I was invited into Google Wave today by a colleague. It loks neat, with some nice friendly videos to introduce the service (meaning I cannot really see the intros on the train or in the lounge at home, where others are sitting).

I am not sure I am ready for this. I am already maintaining profiles in Google Blog, LinkedIn, Facebook, Academia.edu and the University profile webpage, not to mention the Virtual Learning Environment (Blackboard) where every programme and course that I teach on gives me a space for my personal profile... Most importantly, I want to keep my academic CV up to date in order to respond promptly to requests for information about recent activities.

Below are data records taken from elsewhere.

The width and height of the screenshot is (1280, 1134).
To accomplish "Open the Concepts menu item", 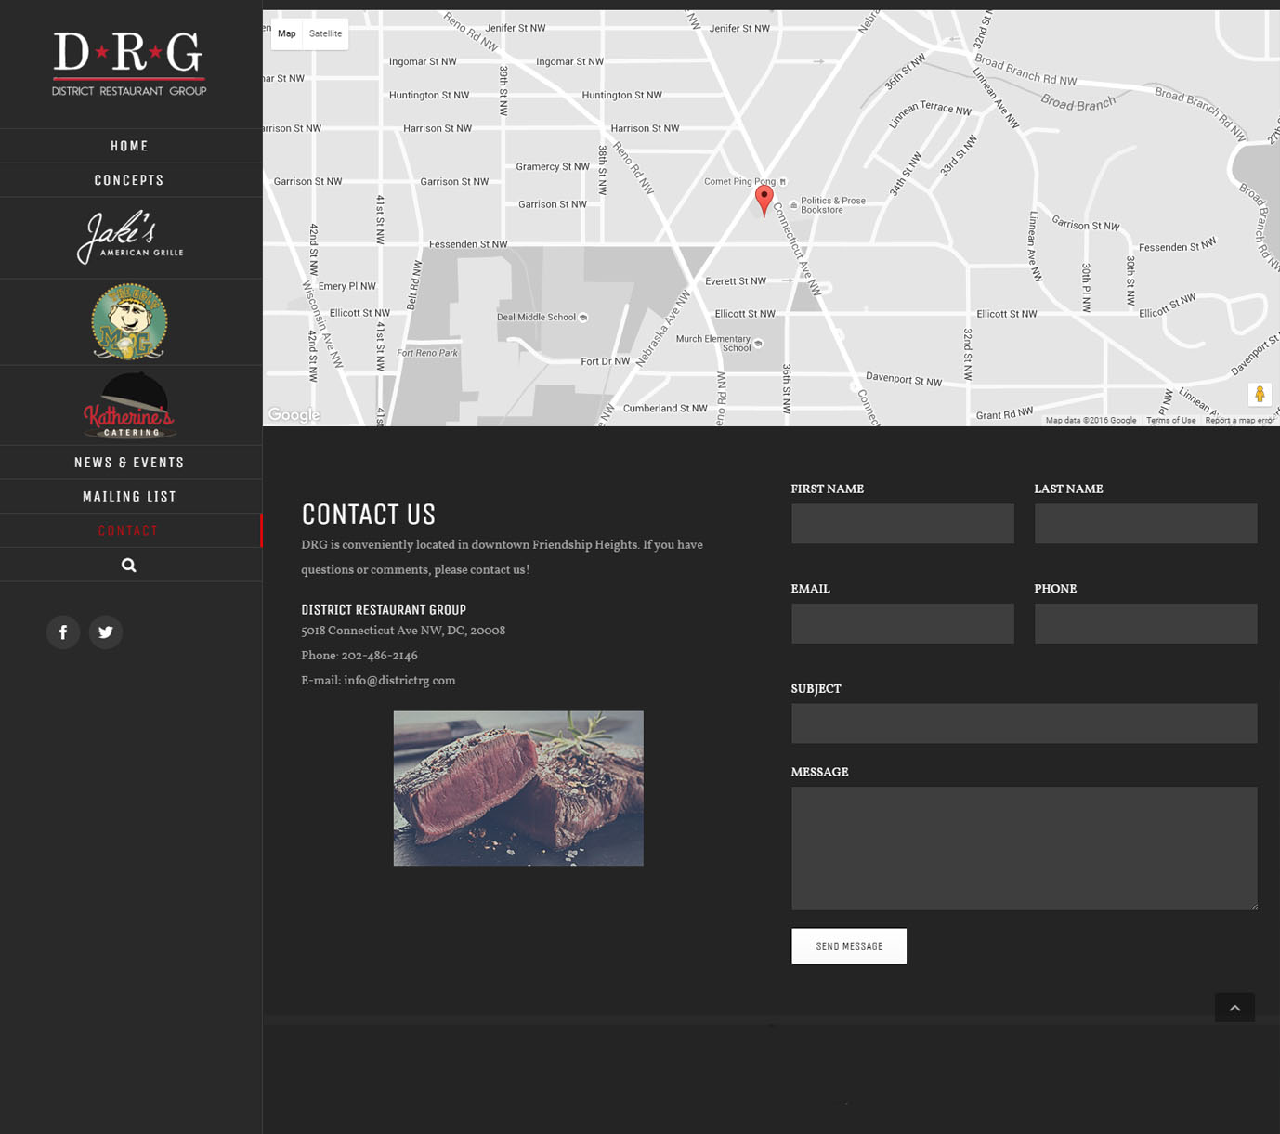I will point(129,180).
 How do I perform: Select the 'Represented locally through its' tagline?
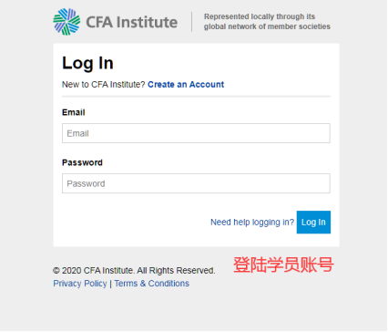(x=260, y=16)
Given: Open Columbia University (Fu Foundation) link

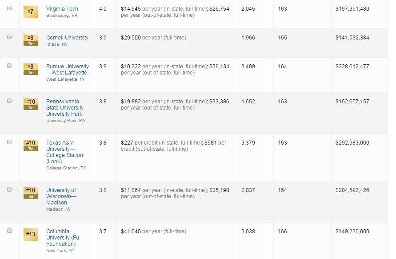Looking at the screenshot, I should [63, 238].
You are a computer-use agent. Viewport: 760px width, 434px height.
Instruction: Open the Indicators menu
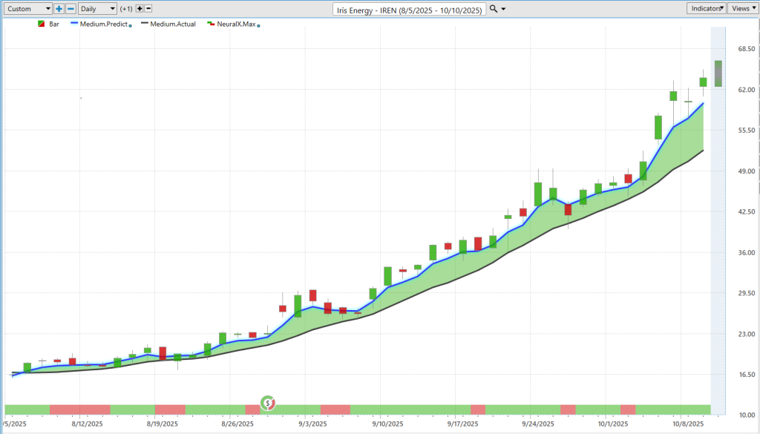point(705,9)
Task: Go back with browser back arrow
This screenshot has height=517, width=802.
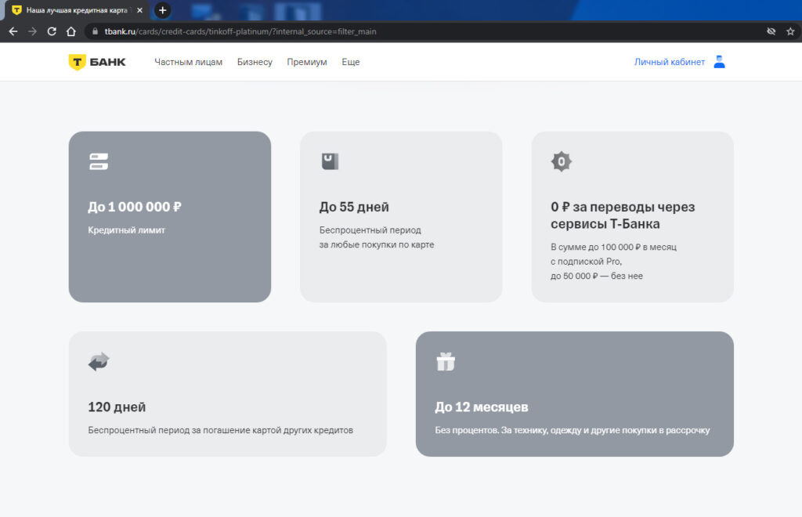Action: (x=13, y=31)
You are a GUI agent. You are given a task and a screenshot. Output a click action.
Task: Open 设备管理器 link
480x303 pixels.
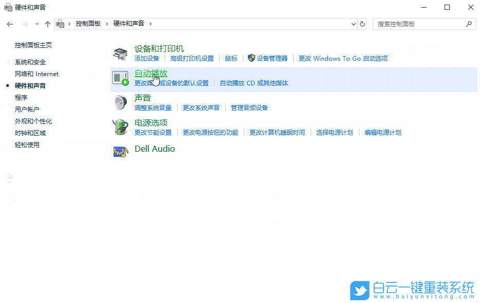(272, 58)
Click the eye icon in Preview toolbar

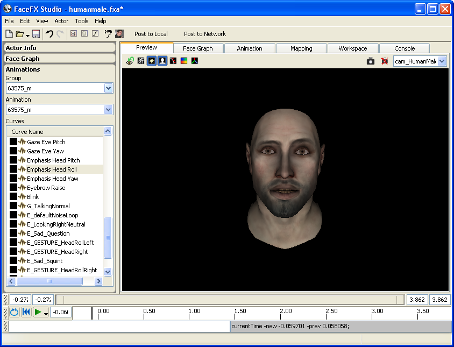[130, 61]
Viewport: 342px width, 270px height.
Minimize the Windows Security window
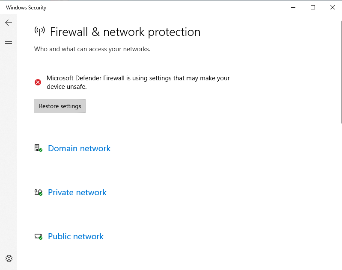pos(293,7)
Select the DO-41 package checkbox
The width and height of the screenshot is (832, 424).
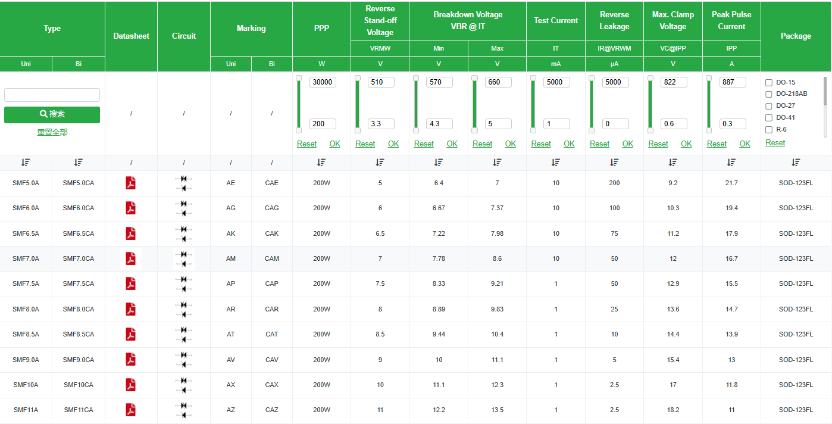coord(769,118)
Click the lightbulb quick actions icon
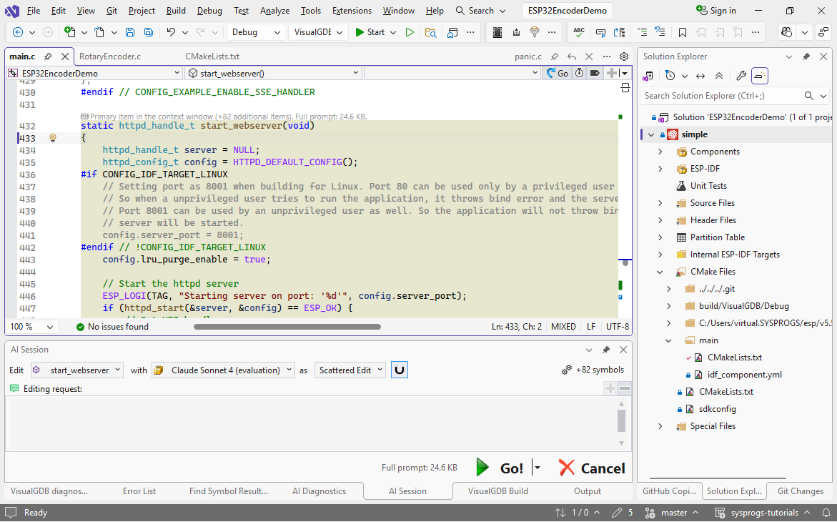Image resolution: width=837 pixels, height=522 pixels. click(x=52, y=138)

All of these profiles are completely exclusive and independent of each other. And I am successfully using blogs for research supervision and research collaboration, so I do not feel that there is a problem to which Google Wave offers a solution. I want to wait until there is a bit more cross-platform integration. Is there any sign of some intelligent interfaces between all of these different services so that each can take structured information from the other? Isn't that what meta-tags were supposed to enable?

Monday 11 January 2010

Multiple journal submissions

It is interesting how much there is to learn about publishing that appears not to be passed on by PhD supervisors to their students. Today I dealt with a problem author whose paper to Construction Management and Economics was not only 70% longer that the maximum we allow, but was also, as it turned out, very similar to another paper by the same author that I had dealt with only the day before. The similarities were obvious when I looked at them so close together, but it turned out that he had submitted three papers over a month or so, all drawing from his PhD, all far too long, and only differing in terms of the focus of the cases being presented in each paper. Each repeated the same mistakes as the other (not taking a critical stance in reviewing the literature and lacking in a certain punchiness to the conclusions).

When I challenged the author about cranking out so many papers from the same PhD, he pointed out that he had a further six papers in various states of progress, all reaching the same conclusion, but based on different case studies. I pointed out that this was not good academic practice and that we only wanted one paper that fell within our word limits. The author was very attentive to what I was saying, and it was clear that this was all new to him, having only recently completed his PhD. He suggested, respectfully, that maybe the published Instructions for Authors should make this point clear.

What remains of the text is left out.